_Objective_
Reproduce the material between the lines holding "You are a GUI" and "[x=1125, y=21]", inclusive, with the requests kept in and the pictures left out. Offset every coordinate in the answers by adding 6 to it.

_Dataset rows_
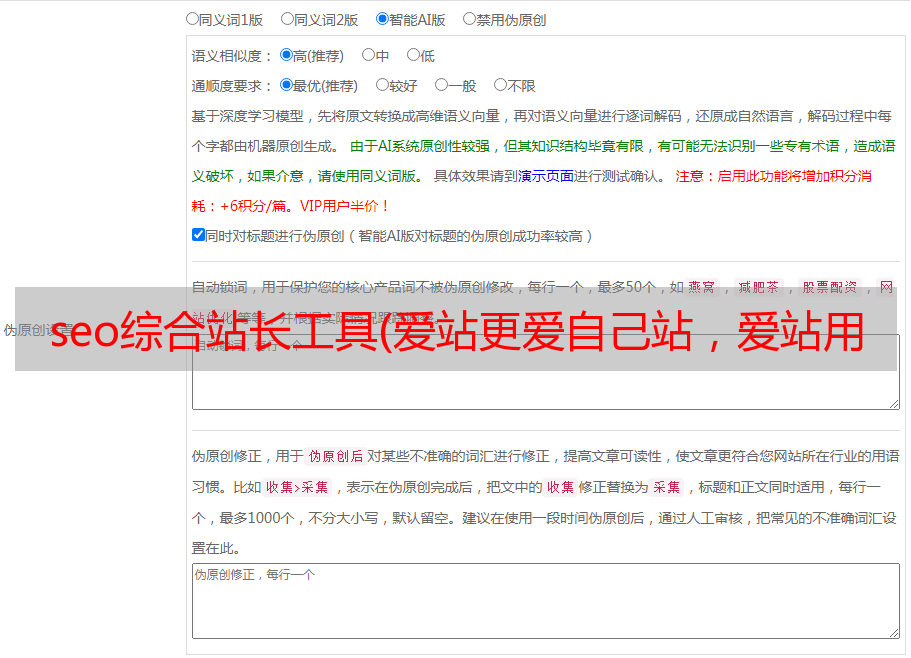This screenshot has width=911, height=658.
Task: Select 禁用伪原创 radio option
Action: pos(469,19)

* * *

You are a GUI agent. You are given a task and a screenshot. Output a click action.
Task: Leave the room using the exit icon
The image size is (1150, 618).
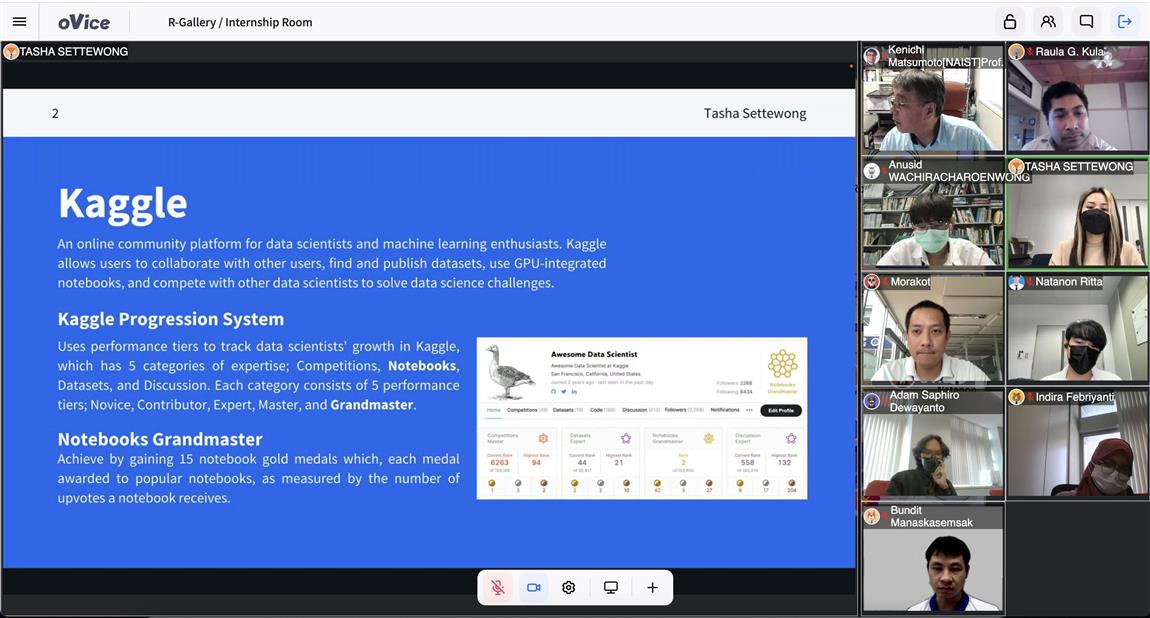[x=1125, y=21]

...

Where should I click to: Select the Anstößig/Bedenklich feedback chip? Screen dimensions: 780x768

_Task answer_
You are a GUI agent. You are given a task and a screenshot. Output a click action.
Task: Leave the room using the exit icon
The image size is (1150, 618).
[x=1131, y=27]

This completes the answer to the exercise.